Dengan perasaan tak keruan, Sukitman menyaksikan kekejaman demi kekejaman berlangsung di depan matanya, sampai ketika orang-orang buas itu mengangkuti sampah untuk menutupi sumur tempat memendam para korbannya.
Dengan cara itu diharapkan perbuatan kejam mereka sulit dilacak. Di atas sumur itu kemudian ditancapkan pohon pisang.
"Setiap habis memberondongkan pelurunya, jika akan membersihkan senjatanya, para pembunuh yang menamakan dirinya sukarelawan dan sukarelawati itu pasti melewati tempat saya ditawan," tambahnya.
Dengan demikian Sukitman bisa melihat dengan jelas siapa-siapa saja yang terlibat peristiwa yang meminta korban nyawa 7 Pahlawan Revolusi.
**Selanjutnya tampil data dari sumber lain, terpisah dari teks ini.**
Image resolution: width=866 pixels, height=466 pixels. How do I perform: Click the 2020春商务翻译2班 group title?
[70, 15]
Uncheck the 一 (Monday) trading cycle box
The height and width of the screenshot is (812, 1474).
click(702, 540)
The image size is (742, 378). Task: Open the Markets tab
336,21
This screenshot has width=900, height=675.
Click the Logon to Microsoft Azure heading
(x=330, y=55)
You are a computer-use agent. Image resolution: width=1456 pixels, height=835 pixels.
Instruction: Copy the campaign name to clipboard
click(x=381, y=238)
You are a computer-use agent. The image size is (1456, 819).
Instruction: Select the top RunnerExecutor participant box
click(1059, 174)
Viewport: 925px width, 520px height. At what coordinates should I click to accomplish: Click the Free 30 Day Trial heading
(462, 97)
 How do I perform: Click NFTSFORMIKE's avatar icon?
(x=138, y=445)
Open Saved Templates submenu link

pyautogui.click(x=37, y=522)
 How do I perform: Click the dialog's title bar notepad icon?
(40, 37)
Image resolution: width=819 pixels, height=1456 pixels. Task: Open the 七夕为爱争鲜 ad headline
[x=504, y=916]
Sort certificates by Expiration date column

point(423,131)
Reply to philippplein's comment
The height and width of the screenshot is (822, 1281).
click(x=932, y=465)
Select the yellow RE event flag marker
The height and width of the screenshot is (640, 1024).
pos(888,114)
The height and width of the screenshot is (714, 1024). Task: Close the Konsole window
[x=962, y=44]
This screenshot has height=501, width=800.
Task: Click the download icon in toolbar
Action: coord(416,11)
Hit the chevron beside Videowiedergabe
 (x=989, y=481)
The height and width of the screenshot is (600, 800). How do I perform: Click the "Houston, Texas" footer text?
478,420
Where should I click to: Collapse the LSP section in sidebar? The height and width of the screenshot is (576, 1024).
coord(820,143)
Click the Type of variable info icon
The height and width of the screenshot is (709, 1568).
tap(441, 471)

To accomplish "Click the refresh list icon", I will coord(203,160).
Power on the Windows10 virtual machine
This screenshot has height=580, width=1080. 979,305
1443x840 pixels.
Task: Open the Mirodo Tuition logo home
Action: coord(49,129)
Ia pun sempat melihat Letkol Untung, yang mengepalai kejadiah kelam dalam sejarah militer di Indonesia itu.
Untung tertidur
Kemudian salah seorang anggota Cakrabirawa menghampiri Sukitman yang masih diliputi rasa takut.
"Kamu tidak usah takut. Kita sama-sama prajurit. Beli kaus singlet pun kita sudah tidak bisa. Sementara para jenderal yang menamakan diri Dewan Jenderal, jam dinding di rumahnya saja terbuat dari emas dan mereka akan membunuh Presiden pada tanggal 5 Oktober. Kamu 'kan tahu Cakrabirawa tugasnya adalah sebagai pengawal dan penjaga Presiden," kata Sukitman mengulangi apa yang diucapkan si anggota Cakra tersebut.
Waktu itulah Sukitman baru merasa agak tenang, meskipun ia masih tetap diawasi.